Mallory E. Horne, of Horne Rhodes, Tallahassee, Fla., James W. Middleton, Fort Walton Beach, Fla., for appellee.
Before RIVES, JONES and GEWIN, Circuit Judges.
This case involves a suit by Claud B. Morgan, Plaintiff-Appellee, against eight insurance companies, Defendants-Appellants, to recover on fire insurance policies issued to him by the several insurance companies. The insurance companies defended the suit on the ground that Morgan, in his written proof of loss, fraudulently overstated the value of his inventory in his Valparaiso variety store. The case was submitted to the jury on two special interrogatories pursuant to Rule 49(a) Federal Rules of Civil Procedure. The jury found for Morgan and fixed the value of his inventory at $35,400.00, which together with the stipulated losses, made the total award to Morgan, $75,842.22. The several insurance companies have appealed from this judgment on the ground that the special verdict is internally inconsistent and that Morgan was guilty of fraud as a matter of law in filing his proof of loss.
This suit involves business property and merchandise insured by Badger Mutual Insurance Company and the seven other insurers (hereinafter referred to collectively as The Companies) allegedly destroyed in a fire.

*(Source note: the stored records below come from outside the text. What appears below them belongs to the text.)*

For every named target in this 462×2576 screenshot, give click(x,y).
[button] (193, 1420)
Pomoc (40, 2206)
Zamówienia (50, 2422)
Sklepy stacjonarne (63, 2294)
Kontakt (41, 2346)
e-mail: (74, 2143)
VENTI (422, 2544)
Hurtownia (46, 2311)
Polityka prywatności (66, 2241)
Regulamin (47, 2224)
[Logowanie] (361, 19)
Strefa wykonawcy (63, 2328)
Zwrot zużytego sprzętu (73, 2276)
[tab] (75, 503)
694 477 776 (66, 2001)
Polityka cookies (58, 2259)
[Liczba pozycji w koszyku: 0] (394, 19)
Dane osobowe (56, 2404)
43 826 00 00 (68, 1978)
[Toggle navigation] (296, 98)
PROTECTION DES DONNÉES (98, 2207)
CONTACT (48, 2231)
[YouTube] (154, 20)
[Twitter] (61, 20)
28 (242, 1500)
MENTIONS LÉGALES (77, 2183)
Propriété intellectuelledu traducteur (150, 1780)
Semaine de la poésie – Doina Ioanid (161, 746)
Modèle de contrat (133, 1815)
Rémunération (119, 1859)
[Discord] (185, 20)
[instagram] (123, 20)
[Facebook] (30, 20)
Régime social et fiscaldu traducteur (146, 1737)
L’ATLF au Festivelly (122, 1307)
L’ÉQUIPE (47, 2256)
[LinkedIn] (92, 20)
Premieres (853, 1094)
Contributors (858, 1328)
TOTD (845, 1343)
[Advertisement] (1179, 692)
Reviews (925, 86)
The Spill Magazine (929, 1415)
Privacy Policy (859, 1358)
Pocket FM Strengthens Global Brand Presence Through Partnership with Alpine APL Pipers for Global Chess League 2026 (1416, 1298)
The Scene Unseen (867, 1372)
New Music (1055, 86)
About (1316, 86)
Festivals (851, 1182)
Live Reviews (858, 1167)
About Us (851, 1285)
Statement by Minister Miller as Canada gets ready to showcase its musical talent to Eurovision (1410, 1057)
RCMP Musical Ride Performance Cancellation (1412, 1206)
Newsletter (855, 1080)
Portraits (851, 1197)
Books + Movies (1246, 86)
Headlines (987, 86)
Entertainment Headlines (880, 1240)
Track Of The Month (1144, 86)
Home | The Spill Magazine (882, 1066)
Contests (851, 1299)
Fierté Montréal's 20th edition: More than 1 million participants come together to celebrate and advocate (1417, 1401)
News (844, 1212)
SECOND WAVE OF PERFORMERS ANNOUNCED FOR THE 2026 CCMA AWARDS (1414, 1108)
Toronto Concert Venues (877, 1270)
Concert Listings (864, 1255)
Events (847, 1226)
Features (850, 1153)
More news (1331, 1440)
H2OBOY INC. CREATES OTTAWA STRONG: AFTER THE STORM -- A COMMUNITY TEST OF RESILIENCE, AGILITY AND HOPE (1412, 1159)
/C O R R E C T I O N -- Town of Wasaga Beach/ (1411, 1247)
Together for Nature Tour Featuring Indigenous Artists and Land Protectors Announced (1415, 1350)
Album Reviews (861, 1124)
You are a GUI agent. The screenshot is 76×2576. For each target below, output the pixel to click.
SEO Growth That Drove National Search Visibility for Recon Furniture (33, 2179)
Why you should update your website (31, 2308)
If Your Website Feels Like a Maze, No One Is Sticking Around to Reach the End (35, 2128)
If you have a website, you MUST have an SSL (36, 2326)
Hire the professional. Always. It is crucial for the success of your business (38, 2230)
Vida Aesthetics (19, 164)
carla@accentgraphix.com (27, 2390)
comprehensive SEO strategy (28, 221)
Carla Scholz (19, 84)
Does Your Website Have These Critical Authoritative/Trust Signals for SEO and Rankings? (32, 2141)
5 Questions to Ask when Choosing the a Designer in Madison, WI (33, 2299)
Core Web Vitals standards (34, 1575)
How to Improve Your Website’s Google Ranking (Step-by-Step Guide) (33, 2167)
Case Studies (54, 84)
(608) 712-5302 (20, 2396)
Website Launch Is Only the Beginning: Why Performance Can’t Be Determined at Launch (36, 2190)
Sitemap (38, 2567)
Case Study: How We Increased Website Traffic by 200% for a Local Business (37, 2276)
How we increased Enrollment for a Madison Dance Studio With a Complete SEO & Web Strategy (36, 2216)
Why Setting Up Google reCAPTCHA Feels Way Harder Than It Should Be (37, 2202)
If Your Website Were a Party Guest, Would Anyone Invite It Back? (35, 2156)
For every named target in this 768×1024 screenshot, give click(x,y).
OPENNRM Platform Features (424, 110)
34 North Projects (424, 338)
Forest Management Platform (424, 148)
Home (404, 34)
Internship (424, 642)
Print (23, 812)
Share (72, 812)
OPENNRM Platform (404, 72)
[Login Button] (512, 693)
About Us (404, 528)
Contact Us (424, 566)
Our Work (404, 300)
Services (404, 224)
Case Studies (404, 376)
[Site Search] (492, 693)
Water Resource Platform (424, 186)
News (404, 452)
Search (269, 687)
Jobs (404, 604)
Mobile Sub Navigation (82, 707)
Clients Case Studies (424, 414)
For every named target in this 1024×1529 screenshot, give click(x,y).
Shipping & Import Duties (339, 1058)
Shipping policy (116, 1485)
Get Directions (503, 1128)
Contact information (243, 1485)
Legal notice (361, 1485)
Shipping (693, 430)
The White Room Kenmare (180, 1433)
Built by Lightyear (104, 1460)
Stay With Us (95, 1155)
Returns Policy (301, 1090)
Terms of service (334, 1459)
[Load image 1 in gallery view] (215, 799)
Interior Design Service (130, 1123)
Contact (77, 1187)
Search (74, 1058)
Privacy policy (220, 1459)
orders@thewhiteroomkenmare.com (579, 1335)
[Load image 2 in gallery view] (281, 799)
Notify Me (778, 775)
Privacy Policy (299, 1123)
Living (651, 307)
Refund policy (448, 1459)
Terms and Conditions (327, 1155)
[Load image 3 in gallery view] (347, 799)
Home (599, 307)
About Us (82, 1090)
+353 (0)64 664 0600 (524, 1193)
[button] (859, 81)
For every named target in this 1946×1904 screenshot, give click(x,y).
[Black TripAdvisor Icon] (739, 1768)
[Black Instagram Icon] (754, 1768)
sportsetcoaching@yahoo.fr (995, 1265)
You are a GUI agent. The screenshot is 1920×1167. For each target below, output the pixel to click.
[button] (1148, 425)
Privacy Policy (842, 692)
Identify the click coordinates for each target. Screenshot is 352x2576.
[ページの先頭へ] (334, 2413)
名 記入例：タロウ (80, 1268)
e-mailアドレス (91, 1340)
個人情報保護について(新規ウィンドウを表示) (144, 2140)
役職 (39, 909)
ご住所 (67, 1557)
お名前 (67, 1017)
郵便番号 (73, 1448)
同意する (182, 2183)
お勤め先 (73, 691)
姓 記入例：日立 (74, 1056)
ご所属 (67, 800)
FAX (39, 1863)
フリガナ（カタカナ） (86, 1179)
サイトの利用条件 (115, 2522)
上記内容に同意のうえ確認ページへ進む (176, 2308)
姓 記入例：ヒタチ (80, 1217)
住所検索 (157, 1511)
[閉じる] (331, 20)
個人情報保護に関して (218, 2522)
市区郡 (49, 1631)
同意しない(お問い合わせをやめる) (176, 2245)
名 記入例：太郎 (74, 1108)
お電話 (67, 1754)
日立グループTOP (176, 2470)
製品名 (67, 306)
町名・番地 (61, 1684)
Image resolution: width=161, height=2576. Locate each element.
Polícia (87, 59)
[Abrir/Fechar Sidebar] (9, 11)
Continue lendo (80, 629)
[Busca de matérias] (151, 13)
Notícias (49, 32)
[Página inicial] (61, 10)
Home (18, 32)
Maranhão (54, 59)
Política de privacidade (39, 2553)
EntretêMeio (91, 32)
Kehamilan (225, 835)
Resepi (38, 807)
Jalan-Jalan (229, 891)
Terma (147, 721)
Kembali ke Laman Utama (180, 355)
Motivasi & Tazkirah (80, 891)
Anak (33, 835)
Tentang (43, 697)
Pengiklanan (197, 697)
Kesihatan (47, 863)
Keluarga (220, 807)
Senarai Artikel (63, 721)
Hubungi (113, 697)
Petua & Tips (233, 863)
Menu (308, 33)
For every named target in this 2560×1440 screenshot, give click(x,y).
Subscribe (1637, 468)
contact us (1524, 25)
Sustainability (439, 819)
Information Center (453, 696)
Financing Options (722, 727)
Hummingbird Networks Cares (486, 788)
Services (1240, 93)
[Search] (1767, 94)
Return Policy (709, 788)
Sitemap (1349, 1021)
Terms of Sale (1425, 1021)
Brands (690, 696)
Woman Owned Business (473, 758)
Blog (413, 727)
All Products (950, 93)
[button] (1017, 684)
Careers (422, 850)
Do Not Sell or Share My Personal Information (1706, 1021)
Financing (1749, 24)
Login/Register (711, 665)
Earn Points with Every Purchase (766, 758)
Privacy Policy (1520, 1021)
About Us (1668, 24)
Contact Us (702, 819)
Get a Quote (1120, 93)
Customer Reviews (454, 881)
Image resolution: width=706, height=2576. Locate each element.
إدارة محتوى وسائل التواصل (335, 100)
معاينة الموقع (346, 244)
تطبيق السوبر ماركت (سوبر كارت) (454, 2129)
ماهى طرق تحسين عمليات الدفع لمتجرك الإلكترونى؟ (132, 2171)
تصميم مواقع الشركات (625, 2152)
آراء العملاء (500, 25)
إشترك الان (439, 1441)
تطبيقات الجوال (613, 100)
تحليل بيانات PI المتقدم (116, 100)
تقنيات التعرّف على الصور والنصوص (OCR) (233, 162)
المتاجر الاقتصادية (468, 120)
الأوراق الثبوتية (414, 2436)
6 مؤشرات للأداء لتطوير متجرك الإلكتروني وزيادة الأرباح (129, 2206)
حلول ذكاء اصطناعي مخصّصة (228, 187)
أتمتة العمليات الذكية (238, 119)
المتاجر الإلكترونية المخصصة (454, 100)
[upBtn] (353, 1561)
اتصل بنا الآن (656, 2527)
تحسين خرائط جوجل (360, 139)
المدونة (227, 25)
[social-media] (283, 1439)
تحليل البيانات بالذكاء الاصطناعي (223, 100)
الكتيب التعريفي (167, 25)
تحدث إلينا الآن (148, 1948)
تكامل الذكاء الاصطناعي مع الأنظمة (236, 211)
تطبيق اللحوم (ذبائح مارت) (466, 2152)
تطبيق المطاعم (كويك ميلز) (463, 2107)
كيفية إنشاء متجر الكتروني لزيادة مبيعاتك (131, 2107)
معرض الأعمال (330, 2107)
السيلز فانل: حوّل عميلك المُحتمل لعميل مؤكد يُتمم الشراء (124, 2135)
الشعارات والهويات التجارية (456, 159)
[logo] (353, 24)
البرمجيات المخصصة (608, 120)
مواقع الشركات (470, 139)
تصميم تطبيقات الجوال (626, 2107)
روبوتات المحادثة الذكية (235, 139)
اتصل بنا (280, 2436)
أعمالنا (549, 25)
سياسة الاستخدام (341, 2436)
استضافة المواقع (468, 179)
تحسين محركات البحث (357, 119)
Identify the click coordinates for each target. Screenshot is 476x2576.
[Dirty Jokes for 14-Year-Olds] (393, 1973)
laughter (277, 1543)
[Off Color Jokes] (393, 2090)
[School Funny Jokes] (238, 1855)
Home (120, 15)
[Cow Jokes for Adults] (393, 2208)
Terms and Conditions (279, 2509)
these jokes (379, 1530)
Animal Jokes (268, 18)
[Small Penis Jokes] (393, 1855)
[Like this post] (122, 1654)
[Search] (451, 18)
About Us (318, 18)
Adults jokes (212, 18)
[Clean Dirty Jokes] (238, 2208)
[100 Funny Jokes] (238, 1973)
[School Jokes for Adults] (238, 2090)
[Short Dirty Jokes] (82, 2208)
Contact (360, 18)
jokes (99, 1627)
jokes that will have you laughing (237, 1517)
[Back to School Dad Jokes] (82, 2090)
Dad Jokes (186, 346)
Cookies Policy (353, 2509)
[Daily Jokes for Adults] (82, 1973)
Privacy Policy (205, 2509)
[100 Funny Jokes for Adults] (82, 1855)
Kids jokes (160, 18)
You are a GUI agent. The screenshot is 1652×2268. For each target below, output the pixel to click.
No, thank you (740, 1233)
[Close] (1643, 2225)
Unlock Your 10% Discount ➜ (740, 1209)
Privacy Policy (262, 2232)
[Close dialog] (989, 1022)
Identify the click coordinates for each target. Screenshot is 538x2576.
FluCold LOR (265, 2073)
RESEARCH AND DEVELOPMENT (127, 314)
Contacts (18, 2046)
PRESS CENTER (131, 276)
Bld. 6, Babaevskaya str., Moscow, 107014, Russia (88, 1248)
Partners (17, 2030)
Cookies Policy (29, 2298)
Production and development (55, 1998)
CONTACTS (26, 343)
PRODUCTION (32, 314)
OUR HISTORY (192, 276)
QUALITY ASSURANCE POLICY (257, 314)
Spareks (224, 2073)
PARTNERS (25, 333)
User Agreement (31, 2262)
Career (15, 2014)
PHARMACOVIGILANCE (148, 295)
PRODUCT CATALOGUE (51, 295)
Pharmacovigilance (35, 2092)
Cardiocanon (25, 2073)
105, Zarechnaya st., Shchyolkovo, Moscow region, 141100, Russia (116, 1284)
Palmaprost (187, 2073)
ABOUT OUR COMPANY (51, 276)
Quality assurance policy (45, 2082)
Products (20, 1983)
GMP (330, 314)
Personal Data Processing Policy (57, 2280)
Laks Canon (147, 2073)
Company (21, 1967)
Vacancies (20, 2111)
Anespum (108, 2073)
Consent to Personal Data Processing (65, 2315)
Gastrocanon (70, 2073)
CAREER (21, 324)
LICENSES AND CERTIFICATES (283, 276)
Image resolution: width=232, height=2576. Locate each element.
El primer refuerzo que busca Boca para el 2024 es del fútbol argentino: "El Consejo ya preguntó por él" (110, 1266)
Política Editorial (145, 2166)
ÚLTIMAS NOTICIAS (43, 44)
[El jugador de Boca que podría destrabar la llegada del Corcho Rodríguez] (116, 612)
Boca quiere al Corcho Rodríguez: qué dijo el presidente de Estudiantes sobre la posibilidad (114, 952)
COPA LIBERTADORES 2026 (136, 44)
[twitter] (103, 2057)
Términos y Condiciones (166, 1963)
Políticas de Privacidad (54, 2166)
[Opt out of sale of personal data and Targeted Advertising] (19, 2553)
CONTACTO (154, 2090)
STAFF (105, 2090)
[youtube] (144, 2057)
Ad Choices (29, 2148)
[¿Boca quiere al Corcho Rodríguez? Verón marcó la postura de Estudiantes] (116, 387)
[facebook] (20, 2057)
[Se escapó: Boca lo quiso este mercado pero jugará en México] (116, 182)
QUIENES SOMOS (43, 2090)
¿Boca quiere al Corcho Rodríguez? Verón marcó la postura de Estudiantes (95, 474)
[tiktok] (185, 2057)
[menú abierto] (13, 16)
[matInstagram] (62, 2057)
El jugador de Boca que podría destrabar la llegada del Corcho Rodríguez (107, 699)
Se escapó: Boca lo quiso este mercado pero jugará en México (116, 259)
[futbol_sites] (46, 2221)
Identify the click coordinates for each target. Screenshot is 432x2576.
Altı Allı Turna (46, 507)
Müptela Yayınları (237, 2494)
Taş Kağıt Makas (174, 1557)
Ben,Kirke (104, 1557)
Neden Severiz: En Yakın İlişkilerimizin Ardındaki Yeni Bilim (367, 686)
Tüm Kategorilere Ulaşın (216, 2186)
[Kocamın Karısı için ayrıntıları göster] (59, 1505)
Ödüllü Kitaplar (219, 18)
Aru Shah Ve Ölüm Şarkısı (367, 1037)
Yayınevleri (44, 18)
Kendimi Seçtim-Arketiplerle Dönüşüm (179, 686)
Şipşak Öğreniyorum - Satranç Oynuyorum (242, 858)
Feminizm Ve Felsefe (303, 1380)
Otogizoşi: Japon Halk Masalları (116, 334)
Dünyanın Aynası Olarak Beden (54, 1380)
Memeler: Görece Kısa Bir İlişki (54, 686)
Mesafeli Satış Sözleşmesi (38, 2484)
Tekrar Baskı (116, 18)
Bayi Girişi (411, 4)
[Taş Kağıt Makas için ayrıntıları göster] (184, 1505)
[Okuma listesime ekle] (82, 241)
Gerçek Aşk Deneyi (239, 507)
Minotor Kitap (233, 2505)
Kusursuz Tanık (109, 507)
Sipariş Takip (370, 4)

The controversy revolves around a provision in the policies with regard to sworn proofs of loss. This provision is as follows:
"This entire policy shall be void if, whether before or after loss, the insured has wilfully concealed or misrepresented any material fact or circumstance concerning this insurance or the subject thereof, or the interest of the insured therein, or in case of any fraud or false swearing by the insured relating thereto."
Morgan submitted sworn proofs of loss after the fire, in an amount slightly in excess of $95,000.00, for merchandise alleged to have been destroyed in his Valparaiso Variety Store. Certain other losses including furniture and fixtures were stipulated by the parties; Morgan's $95,000.00 plus figure being the one in dispute. This figure did not include any items of inventory so completely destroyed that they could not be traced or identified with certainty. The actual physical count of readily identifiable goods was the basis of Morgan's claim.
This is the second trial of this case. At the first trial, the issue of fraud in the proofs of loss was submitted to the jury, which brought in a verdict for Morgan but fixed the value of the inventory at $33,000.00. District Judge Carswell, who heard the case, granted the companies' motion for a new trial, Morgan v. Badger Mutual Insurance Company, 181 F. Supp. 496 (D.C.N.D.Fla. 1960), pointing out that the first verdict was $62,000.00 less than the proof of loss sworn to by applicant. As stated by the Court in granting the new trial, "* * it is difficult, if not impossible, to say the jury took into consideration the aspect of false swearing so as to preclude plaintiff from recovering anything." The Court felt that error was committed in its jury instructions, although there was no objection by counsel for either party. At the first trial, special issues were not submitted to the jury, and a general verdict was rendered.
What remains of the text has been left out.